## EXERCISE PROMPT
Look through the records below for the line with "Anal (846, 837)". Return that line and each one after it up to and including the line with "Categories (427, 122)", exactly.

[EXCERPTED RECORDS Boundary: Start]

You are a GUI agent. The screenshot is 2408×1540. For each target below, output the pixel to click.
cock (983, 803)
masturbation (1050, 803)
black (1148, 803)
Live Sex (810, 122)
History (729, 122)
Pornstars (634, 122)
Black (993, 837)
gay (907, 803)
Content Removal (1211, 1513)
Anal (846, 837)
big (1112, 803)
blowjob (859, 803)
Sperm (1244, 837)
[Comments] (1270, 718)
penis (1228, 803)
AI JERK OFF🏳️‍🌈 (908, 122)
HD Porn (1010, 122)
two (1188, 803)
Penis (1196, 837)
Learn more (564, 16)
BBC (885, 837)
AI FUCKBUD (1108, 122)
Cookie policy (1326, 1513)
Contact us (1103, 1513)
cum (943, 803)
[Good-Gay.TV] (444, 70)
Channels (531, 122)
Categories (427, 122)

[EXCERPTED RECORDS Boundary: End]
[EXCERPTED RECORDS Boundary: Start]

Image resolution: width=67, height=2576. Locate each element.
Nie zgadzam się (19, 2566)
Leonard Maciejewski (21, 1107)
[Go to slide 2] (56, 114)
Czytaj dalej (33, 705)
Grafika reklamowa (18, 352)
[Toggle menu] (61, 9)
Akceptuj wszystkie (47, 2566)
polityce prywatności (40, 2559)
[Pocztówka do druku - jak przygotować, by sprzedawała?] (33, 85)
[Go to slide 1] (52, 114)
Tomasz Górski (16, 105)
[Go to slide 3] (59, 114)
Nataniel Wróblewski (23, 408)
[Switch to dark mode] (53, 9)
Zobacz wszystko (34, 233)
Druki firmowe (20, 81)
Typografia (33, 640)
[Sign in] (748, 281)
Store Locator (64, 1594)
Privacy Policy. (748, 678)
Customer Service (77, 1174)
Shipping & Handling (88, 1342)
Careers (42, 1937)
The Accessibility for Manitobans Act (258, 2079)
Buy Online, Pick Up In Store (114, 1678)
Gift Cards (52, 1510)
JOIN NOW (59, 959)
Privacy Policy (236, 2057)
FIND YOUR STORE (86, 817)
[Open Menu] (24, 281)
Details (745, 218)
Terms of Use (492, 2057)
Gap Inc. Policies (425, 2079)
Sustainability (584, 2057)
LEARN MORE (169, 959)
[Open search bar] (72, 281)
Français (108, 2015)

[EXCERPTED RECORDS Boundary: End]

## ANSWER TO THE PROBLEM
Anal (846, 837)
big (1112, 803)
blowjob (859, 803)
Sperm (1244, 837)
[Comments] (1270, 718)
penis (1228, 803)
AI JERK OFF🏳️‍🌈 (908, 122)
HD Porn (1010, 122)
two (1188, 803)
Penis (1196, 837)
Learn more (564, 16)
BBC (885, 837)
AI FUCKBUD (1108, 122)
Cookie policy (1326, 1513)
Contact us (1103, 1513)
cum (943, 803)
[Good-Gay.TV] (444, 70)
Channels (531, 122)
Categories (427, 122)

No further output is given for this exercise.